An ironic situation manages to fulfill both qualities. In fact, irony is inherent in the fulfillment of both qualities. Any ironic situation is more unique than most situations, since it goes against what is expected—that is, what usually happens. And of course, an implicit aspect of any ironic situation is that, though it goes against expectations, it's rooted in some logic, some sense that what doesn't seem to make sense actually does. Thus it's relatable. If the situation doesn't make sense, then it's just absurd, and absurdity isn't really interesting or relatable. (Although absurdities can be used quite well as a set up for ironies. They heighten the relevant factors by stripping out other, complicating factors, that would undermine the situation. Beckett and Python do this a lot.)

So in any ironic situation there is a kind of return. Let's call it the Ironic Return. The Return is the way in which the ironic moment offers some insight into the world, and thus makes some comment upon it.

More later.

Thursday, July 10, 2008

Forms of Narrative

I have been thinking, off and on today, about the various forms of writing in narrative fiction, and have some preliminary thoughts.

The latest book I have been reading, The Belgariad by David Eddings, seems to be written in a form that I would call straight narrative. For it is basically a straightforward description of events placed in chronological order. The depiction of the internal thoughts of characters is kept to a minimum, usually only used to explain why a particular character acted in a certain way.

Most fiction is probably written in this manner. It's the standard approach of paperback airport novels. The Harry Potter books certainly are, and I think you can throw Dickens in there too. Probably Jane Austen too. You can certainly produce great works of literature in this style, but it's also exceedingly hard. There isn't really any room for flights of fancy or lyricism. You are fairly constrained to the description of events as they occur. As a result most straight narrative, and by extension most novels, tend to read kind of dryly, at least compared to poetry and most other forms of novel writing.

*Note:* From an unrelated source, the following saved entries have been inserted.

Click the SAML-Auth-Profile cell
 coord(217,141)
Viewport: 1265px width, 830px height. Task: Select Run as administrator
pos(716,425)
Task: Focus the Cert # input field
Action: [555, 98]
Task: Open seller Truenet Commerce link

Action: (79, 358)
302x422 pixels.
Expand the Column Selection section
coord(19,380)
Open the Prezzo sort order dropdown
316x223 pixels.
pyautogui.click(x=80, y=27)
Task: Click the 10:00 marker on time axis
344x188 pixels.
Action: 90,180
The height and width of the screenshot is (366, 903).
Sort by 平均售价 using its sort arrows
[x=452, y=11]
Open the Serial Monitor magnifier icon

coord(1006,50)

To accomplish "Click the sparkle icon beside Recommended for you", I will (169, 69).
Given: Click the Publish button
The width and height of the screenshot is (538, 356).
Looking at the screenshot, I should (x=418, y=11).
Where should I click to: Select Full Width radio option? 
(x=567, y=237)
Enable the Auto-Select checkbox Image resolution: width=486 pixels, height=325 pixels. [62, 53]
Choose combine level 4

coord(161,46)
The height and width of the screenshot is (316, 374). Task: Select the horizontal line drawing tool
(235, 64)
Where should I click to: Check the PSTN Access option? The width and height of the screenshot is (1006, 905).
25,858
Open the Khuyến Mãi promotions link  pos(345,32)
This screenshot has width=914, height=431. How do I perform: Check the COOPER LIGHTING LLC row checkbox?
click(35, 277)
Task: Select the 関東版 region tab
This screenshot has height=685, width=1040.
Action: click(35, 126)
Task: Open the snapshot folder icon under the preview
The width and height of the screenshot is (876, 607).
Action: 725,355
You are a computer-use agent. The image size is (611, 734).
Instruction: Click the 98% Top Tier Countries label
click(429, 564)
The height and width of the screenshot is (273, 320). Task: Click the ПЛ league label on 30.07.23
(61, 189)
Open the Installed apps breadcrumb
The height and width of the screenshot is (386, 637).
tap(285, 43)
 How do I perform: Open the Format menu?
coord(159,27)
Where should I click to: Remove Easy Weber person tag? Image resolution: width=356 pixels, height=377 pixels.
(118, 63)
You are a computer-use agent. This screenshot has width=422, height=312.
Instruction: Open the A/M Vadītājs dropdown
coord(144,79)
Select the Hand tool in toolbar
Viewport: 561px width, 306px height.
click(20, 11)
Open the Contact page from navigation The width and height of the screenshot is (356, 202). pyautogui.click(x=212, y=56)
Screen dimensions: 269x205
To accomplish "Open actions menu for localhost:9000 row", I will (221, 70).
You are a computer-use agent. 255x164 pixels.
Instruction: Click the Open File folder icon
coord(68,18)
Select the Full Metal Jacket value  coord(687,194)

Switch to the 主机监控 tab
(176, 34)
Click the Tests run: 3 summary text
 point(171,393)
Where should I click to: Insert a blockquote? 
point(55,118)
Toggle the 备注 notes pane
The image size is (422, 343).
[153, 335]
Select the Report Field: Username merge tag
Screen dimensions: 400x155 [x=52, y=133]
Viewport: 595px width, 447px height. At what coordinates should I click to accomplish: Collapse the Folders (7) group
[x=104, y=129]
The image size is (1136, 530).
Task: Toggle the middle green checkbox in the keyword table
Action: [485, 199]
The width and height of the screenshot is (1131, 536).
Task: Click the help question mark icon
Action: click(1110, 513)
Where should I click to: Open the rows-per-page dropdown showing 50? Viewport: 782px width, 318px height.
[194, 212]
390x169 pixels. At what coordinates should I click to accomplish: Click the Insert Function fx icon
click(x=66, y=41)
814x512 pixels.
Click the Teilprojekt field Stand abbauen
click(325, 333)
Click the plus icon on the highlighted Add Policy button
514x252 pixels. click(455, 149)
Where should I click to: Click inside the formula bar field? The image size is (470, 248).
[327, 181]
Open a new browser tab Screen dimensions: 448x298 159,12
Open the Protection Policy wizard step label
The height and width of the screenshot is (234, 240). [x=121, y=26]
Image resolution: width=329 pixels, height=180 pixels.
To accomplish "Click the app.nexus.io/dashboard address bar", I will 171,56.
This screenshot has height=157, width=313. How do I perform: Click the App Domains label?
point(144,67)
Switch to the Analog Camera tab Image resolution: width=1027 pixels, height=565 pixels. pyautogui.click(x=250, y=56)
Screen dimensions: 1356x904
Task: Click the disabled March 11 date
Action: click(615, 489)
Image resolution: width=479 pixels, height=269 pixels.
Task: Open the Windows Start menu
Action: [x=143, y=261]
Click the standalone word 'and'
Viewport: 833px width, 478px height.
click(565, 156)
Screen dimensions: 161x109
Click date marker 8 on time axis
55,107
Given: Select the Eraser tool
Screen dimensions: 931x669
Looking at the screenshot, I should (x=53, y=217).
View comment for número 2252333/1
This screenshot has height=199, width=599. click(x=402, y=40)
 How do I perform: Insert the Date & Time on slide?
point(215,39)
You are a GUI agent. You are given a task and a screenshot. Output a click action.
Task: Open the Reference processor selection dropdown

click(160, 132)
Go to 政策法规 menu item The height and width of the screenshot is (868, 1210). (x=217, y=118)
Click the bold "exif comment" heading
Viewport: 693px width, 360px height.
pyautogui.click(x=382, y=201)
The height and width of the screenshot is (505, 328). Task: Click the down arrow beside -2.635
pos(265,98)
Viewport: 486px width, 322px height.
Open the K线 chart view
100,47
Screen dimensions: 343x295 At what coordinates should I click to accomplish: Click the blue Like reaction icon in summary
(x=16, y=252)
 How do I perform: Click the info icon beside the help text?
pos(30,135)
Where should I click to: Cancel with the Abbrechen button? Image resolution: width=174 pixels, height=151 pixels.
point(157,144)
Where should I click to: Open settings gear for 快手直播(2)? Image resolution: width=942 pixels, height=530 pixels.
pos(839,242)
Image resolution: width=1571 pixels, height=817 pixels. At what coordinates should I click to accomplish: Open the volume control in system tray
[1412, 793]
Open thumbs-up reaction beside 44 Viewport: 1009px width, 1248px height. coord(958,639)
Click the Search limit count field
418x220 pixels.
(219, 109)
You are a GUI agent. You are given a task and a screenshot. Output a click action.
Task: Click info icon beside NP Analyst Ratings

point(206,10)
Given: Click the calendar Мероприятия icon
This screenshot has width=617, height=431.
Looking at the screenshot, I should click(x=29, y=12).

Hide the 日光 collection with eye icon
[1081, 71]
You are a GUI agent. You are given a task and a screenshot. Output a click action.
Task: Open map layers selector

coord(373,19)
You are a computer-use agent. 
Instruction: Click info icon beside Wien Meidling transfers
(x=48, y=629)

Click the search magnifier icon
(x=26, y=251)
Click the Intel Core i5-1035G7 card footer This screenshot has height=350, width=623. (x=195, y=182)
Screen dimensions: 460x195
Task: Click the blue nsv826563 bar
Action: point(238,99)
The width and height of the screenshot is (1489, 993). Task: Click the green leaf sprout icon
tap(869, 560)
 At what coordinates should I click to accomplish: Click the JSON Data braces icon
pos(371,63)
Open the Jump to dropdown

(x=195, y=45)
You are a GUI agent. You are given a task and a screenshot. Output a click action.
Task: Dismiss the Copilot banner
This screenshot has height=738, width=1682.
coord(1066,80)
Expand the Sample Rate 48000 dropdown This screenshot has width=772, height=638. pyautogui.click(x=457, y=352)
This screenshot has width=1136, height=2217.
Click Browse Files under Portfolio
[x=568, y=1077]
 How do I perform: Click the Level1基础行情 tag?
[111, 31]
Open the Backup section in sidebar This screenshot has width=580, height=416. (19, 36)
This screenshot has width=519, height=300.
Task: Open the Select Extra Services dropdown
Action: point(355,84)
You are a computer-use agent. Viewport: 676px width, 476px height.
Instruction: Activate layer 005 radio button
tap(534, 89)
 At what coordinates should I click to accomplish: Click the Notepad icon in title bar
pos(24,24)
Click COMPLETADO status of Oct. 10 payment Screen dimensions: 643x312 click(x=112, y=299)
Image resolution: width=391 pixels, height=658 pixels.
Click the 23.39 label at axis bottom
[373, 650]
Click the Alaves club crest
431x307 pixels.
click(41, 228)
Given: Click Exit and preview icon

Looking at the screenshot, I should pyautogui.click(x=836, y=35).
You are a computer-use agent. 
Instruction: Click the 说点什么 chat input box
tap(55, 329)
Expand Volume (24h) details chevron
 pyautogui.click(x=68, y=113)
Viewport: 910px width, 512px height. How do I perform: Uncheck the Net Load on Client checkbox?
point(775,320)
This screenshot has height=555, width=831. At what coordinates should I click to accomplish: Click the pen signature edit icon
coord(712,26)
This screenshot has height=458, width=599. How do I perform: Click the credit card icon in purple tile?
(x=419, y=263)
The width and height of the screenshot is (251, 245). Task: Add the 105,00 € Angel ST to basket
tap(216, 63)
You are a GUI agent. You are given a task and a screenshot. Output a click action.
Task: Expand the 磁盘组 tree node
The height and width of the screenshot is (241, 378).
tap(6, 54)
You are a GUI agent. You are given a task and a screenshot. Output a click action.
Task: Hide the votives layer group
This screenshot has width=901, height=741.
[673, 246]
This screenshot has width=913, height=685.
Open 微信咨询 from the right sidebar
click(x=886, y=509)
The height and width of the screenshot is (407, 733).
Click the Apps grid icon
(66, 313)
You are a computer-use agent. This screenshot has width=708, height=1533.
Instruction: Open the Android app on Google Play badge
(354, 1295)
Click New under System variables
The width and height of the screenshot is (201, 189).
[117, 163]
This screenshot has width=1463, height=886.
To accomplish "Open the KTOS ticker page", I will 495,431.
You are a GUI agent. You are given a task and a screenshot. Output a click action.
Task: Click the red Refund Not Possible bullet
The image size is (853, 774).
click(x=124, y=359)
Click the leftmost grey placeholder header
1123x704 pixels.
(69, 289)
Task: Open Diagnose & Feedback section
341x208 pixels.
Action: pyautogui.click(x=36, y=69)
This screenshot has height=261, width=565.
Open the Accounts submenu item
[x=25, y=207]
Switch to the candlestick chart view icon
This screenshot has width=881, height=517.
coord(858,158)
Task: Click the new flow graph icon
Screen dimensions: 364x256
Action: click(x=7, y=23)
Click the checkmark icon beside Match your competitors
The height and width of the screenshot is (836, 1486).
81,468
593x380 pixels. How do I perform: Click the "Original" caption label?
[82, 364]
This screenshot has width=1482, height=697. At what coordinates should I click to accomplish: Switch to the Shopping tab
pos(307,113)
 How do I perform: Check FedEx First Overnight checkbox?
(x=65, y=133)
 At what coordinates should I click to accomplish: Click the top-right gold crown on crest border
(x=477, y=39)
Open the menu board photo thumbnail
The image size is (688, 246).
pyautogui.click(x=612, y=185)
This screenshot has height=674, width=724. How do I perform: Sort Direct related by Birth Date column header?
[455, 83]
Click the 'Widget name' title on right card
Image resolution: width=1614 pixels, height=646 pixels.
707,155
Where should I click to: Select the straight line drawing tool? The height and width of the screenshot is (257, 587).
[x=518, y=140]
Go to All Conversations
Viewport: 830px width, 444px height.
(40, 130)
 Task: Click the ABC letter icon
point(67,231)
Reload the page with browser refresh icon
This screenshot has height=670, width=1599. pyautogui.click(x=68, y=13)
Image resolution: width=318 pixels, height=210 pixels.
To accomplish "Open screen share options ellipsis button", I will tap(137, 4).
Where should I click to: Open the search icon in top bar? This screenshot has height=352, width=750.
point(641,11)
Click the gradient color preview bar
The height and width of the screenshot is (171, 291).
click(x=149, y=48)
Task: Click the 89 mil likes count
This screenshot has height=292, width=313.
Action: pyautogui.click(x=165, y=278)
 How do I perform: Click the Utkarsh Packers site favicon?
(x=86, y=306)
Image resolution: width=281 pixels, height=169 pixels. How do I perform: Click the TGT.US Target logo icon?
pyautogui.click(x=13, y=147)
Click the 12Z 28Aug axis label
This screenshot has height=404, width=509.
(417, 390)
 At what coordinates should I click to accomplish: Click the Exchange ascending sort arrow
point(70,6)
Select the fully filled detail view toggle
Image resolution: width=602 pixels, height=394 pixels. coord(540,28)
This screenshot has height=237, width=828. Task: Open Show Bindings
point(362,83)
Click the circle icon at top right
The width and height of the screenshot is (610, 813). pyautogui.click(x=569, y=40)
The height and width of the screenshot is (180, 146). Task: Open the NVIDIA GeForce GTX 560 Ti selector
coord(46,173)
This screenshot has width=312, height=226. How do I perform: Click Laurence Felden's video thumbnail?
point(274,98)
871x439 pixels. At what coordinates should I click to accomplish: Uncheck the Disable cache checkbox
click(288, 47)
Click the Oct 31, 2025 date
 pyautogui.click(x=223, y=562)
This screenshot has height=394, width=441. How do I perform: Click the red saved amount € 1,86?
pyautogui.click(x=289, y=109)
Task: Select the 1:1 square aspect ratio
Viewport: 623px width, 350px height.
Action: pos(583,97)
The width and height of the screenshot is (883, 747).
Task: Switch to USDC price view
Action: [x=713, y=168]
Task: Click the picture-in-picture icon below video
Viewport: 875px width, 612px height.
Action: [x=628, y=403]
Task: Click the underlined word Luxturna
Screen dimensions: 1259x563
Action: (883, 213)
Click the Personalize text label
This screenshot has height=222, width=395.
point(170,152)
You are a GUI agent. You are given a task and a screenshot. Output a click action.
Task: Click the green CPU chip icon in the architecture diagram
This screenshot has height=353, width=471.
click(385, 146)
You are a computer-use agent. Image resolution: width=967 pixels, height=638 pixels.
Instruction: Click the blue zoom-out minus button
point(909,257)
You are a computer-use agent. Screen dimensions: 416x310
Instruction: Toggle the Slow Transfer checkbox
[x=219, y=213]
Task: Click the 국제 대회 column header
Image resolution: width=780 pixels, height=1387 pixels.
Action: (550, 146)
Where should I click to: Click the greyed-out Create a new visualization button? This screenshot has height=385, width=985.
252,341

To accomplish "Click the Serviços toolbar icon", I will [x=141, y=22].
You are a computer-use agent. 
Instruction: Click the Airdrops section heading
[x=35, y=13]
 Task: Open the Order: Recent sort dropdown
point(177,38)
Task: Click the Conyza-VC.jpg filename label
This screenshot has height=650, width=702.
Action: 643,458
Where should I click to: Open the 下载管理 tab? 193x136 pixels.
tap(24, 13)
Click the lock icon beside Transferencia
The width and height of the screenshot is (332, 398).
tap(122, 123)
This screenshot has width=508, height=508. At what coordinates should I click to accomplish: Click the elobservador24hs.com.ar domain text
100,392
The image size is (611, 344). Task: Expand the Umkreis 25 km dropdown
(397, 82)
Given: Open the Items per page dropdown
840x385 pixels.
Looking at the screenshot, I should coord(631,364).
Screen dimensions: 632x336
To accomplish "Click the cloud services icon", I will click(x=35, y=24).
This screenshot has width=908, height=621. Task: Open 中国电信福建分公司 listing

Stream of consciousness is not so much a form independant as a form that gets grafted onto other forms, but it's important enough in itself. The depiction of the pathway of the thoughts of of one or more characters. Joyce mixes straight narrative with stream of consciousness in many of the earlier sections of Ulysses. The last section, the Molly Bloom one, is probably the purest example of the form imaginable. Updike used it a lot, I think. It is probably easiest to contruct an entire narrative in this fashion when using 1st person narration. Probably easier to write a more "literary" work in this fashion.

Then there is what I would call distorted narrative, more a number of approaches than a single technique. This is when the story is told within a certain frame, or narrative technique, or the authors freely uses poetical devices that distort or control the narrative that results. Many of the later chapters of Ulysses use this. The hospital section, which events are passed through the prism of diction presenting the evolution of English; the penultimate section, set up as a catechism. Finnegans Wake is all distorted—so distorted it might actaully cease to be narrative—through a haze of dream language and reasoning. I think this form pops up most in Modernism. Brecht's Epic Theatre is probably related to such experiments. Pale Fire definately qualifies.

Then there is what I would call fractured narrative. Stuff like Gravity's Rainbow. It's when the narrative is deliberately obscurred and strambled. Events are depicted out of order, or are left out. It often overlaps heavily with distorted narrative. Often poetic or lyrical techniques are used, details accumulate and shove aside the passage of events. Important items are related offhandedly, far froom thier necessary context. It's basically the house writing style of post-modernism. Try to obfuscate the point that you are telling a story. Often, reading such stuff feels more like an exercise in technique than storytelling, and can often be used to hide the writers inabilty to tell an actual story.